These charts look absolutely horrible and paint a very bearish picture. I would advise against trying to pick up any longs up this time as this market could really gain momentum to the downside. I’m sure many are hoping for a bounce (including myself) to short more and that logic will probably work against the masses. It would not surprise me to see us down another 200 points on the Dow tomorrow. I’m sure Christian is doing a happy dance after today’s bull slaughterfest and feeling very good about his bearish stance over the last month. I myself would rather take advantage of the up move and the down move and save myself the pain of holding shorts when the market was rising.

AMAT could be a stock to that has more downside to go. I’ll be watching it for opportunities to short intraday in the coming days.

12 Responses to “Maybe I Should Not Have Covered…”

  1. jeremy Says:

    Thanks for the comic relief, now I have a mental picture of Christian doing his 'happy dance' – in my mind it's the 'running man' for sure.

    I may be pushing my luck, but I am still holding my shorts – If we get a gap down off the hop tomorrow I'll go to cash and see what plays out from there.

  2. Abdul Rahim Says:

    He got it right now and with lots on bad news now, there is little reason for the market to go up. Many charts I scans are pointing toward a downtrend. Newspapers printing more bad news on top of already bad news. The press make it worse; "Desperate villages fight advancing flames near Moscow; Bread prices soar in drought hit Russia; China/Pakistan massive flood and mudslide; Dollar surges over global economic fears; Market facing suicide squeeze; Cramer: Why you should buy gold right now; Art Cashin: Watch this S&P resistance level" and many more Yadi Yada Yadaa. The reporters love to print disaster news at the right time. They are doing their job.

  3. Jack Damn Says:

    I like AMAT on the downside as well:

    ? (60-min chart)

    I played it short today and picked up some good money on it. There are a lot of good looking shorts at the moment.

    I'm not entirely convinced the market is ready to roll over yet though. Every time I put on my bear suit and load up on shorts, we seem to head fake and move higher.

    I'd like to print well below $SPX 1050 before I really begin pounding the shorts. We were at 1050 in Sept. of '09 and we're almost there again in Aug. of '10.

    Range bound.

  4. jeremy Says:

    I agree that the media in general likes to push 'bad' news at us, 'good' news isn't really worth reporting on for news agencies. However, when it comes to the US market coverage, rarely if ever do they focus on the 'truth' of how bad things are. It's always sugar coating every 'bad' data point or blatantly ignoring how the Fed, state's and cities are all broke and the masses are unemployed. The truth eventually will come home to roost.

    That being said, I look forward to riding the next 'push' up by helicopter Ben (Liberty 33's PPT)and the HFT bots. Money is money, whether it's made on the way up or the way down.

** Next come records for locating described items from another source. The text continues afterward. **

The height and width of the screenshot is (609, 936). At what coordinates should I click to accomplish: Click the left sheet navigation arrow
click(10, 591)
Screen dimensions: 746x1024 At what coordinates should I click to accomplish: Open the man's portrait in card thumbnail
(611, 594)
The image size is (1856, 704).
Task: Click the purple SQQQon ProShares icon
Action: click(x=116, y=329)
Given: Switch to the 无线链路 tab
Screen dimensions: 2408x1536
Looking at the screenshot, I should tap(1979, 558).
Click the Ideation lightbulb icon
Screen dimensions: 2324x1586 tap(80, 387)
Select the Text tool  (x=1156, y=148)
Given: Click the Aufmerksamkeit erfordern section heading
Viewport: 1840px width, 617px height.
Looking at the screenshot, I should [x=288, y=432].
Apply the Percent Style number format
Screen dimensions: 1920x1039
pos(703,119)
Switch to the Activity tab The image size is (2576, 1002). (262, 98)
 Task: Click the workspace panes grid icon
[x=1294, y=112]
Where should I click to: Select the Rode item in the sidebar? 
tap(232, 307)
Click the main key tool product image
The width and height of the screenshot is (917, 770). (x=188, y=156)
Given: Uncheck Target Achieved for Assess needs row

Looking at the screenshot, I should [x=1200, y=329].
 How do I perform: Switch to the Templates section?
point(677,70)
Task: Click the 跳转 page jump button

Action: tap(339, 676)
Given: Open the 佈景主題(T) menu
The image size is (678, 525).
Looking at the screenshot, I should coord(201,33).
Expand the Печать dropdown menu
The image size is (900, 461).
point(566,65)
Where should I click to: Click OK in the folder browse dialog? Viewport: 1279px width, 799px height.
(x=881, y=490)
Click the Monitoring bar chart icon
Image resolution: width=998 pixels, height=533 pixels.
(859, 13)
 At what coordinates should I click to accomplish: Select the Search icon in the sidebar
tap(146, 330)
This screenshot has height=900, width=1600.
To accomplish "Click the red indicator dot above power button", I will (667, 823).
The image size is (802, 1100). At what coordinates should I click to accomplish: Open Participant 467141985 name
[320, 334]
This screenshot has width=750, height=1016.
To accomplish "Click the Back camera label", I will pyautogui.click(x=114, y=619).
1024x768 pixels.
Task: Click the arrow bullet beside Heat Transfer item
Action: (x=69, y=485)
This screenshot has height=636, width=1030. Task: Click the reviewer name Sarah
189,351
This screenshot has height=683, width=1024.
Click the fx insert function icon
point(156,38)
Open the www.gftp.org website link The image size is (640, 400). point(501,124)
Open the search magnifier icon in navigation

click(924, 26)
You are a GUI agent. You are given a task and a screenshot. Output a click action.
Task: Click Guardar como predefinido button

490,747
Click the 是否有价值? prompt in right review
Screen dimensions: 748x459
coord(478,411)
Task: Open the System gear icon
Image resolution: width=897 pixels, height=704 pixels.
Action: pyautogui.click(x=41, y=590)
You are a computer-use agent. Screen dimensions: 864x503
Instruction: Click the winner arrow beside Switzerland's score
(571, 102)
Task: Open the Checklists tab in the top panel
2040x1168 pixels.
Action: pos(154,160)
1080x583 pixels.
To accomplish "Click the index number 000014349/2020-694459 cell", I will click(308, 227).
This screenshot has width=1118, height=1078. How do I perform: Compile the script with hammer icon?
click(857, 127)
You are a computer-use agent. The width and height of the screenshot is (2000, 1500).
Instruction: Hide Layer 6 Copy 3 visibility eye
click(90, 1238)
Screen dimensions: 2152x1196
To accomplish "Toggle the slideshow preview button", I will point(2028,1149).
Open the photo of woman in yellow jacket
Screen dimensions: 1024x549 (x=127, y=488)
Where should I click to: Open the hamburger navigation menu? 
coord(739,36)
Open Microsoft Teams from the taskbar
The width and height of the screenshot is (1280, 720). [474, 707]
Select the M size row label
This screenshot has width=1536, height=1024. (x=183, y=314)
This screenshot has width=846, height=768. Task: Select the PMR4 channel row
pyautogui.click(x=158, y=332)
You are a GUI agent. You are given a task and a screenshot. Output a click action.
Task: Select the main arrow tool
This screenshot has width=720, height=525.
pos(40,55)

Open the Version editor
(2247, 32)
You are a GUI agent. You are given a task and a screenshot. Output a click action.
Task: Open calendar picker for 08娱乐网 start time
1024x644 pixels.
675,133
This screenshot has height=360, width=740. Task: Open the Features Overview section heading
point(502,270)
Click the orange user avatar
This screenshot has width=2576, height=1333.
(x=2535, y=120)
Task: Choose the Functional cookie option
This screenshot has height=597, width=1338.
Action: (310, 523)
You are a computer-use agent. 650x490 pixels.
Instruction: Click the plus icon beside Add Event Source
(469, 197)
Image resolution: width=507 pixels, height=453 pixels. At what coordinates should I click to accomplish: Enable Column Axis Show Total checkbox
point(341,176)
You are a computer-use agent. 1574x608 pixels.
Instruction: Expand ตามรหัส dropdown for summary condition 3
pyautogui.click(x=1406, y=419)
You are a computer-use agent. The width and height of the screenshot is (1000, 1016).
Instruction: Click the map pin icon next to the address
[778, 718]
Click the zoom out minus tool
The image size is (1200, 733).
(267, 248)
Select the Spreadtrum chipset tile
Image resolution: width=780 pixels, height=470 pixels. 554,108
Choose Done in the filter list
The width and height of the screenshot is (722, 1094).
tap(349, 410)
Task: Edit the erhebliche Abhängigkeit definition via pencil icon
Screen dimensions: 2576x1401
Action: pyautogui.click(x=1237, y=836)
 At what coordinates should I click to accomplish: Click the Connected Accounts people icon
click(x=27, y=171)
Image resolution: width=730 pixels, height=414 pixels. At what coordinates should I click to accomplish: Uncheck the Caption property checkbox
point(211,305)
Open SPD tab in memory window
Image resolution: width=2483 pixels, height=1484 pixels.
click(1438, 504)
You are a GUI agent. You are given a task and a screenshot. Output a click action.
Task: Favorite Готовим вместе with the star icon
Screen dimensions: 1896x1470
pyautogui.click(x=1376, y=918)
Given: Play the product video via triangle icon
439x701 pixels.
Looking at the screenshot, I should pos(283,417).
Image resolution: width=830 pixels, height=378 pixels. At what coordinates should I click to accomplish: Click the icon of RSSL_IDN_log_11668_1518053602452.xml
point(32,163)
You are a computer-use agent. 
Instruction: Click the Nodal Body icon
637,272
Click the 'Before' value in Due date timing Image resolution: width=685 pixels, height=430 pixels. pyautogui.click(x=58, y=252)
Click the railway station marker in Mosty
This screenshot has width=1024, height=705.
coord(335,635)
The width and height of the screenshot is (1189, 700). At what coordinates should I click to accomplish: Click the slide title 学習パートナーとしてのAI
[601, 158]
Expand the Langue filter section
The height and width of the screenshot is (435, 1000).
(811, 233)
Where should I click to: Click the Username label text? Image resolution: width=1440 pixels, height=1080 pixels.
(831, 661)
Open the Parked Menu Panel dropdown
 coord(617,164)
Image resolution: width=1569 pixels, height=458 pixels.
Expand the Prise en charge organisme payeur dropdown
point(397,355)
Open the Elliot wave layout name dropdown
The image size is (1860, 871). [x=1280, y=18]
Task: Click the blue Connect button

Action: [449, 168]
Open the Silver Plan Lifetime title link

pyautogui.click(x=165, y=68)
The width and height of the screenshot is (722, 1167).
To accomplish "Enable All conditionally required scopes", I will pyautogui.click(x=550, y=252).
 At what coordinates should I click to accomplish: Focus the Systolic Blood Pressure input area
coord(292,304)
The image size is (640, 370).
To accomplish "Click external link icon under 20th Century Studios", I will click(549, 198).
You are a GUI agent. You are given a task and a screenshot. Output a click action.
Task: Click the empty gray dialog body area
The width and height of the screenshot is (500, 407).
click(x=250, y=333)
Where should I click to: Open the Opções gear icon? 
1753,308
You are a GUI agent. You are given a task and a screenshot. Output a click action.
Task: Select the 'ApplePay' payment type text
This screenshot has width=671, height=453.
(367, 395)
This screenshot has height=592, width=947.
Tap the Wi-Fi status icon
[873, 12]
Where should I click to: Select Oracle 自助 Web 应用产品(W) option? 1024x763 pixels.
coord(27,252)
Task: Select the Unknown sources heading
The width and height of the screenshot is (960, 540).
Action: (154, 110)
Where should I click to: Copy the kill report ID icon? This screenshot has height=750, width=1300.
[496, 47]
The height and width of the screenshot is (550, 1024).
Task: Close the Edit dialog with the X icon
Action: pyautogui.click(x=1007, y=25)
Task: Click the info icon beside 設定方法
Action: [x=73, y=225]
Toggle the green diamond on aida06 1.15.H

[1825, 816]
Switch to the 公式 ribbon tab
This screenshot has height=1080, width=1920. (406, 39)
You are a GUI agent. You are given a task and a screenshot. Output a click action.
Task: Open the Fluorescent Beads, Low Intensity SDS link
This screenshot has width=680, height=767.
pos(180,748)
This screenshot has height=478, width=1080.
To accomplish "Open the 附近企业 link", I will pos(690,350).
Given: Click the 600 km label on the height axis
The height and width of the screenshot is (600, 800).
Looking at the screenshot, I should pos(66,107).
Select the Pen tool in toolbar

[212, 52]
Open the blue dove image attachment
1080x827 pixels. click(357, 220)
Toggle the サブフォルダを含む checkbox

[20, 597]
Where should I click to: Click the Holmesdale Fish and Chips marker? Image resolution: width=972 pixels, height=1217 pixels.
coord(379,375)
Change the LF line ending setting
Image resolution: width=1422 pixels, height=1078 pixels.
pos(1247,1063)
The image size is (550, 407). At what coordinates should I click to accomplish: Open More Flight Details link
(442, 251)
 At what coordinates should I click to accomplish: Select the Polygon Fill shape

    Keep up the great work Jeff, look fwd. to your next post.

  5. pal Says:

    July low will be taken down for sure — but i think it has some more time to go

    in short term it looks very bullish! to me … trap and kill the bears! move (have to wait and watch how it plays out)

  6. Merc Says:

    Good post, Jeff. Maybe you did the Safety Dance by exiting your shorts already. Obscure 80s reference there.

    FWIW, we're up to 74 new 52 week lows. The Hindenburg omen requires 75. All the other omen requirements have been fulfilled.

    Just sayin.

  7. pal Says:

    Merc, for Hindenburg omen to play and crash to occur i don't hear any major bad news than we have already heard (may be it is in the pipe! 🙂 )

  8. Merc Says:

    Here is a good link on the Hindenburg stuff.

    Some of these requirements seem only tangentially related to a sick market but so be it. And of course this indicator is not perfect. Like everything else in this world, caveat emptor.

    I don't base any investment decisions on this stuff but I'm pretty bearish for the usual mix of fundamental and technical reasons. Feel free to take that as a contrarian indicator. 🙂

    Pal, I'm not sure that a crash would require another dose of "bad" news. Maybe just more data that indicates a double dip. I think there is still a lot of money in the market that assumes a gradual, if slow recovery. They could be disappointed.